[Work task] Return exactly the lines from the "Screen dimensions: 1024x742" line through the last line of the entries below. Include no pictures.

[Material for this task]
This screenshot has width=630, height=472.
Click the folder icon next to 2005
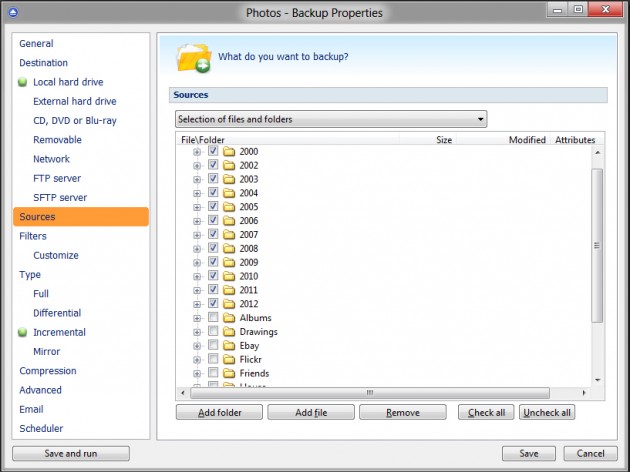click(228, 207)
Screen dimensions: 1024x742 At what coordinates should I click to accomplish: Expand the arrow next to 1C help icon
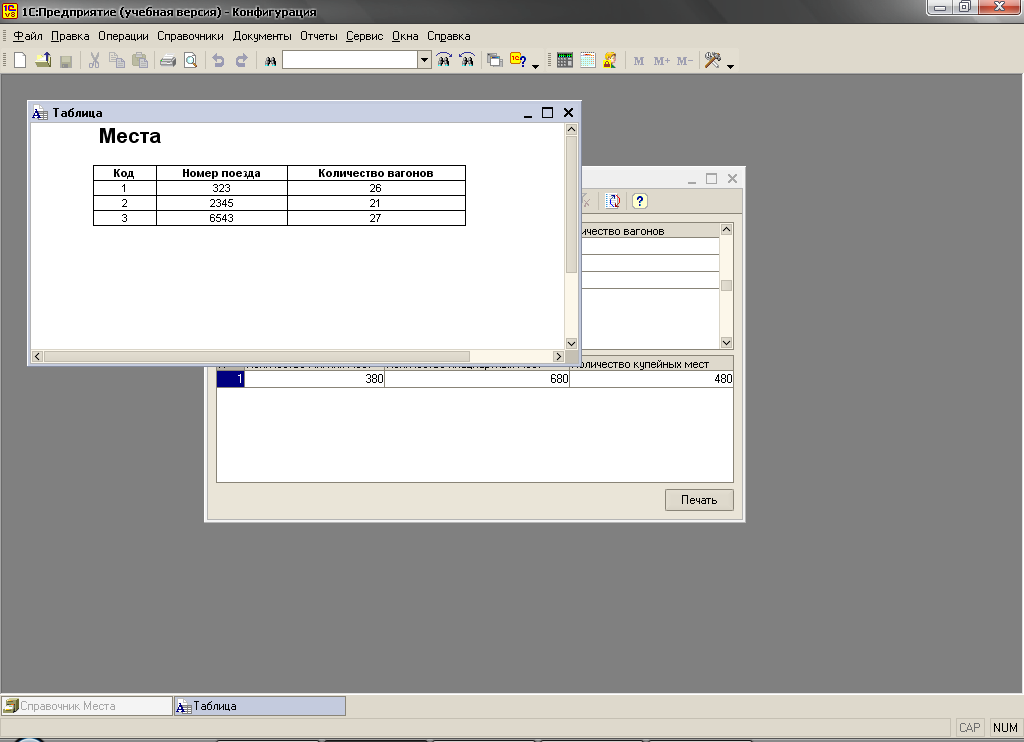(536, 65)
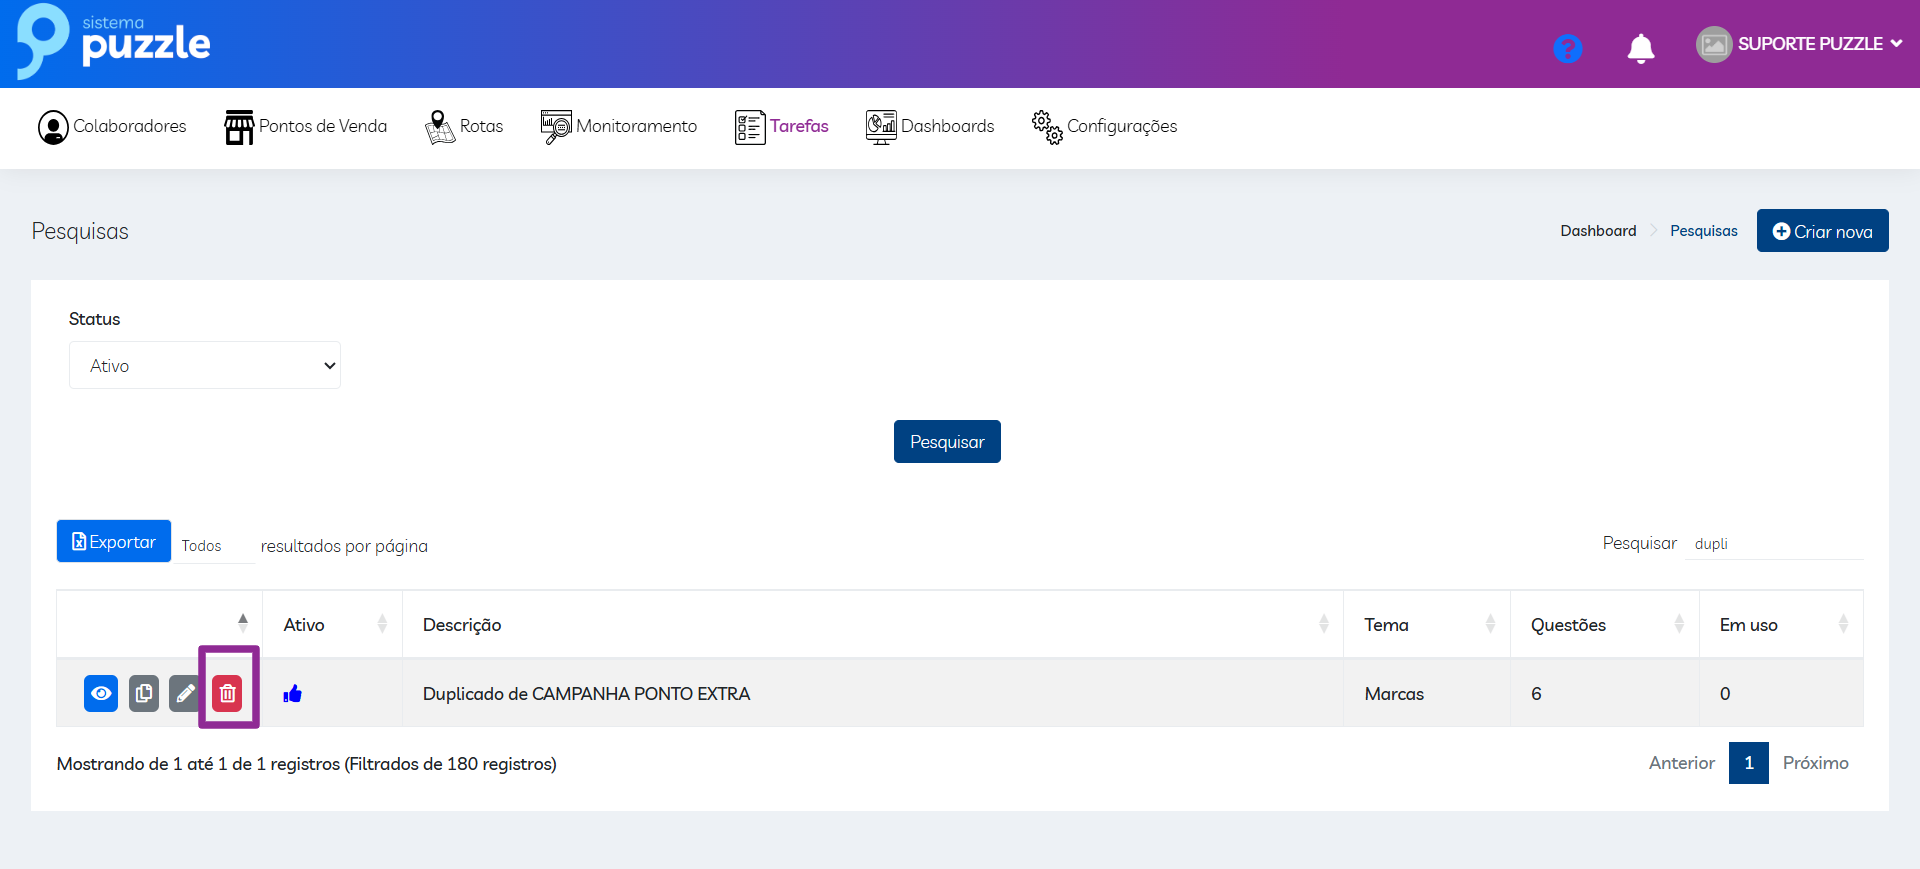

[Response to the task]
Screen dimensions: 1024x742 At what coordinates should I click to accomplish: Expand the arrow next to 1C help icon
(536, 65)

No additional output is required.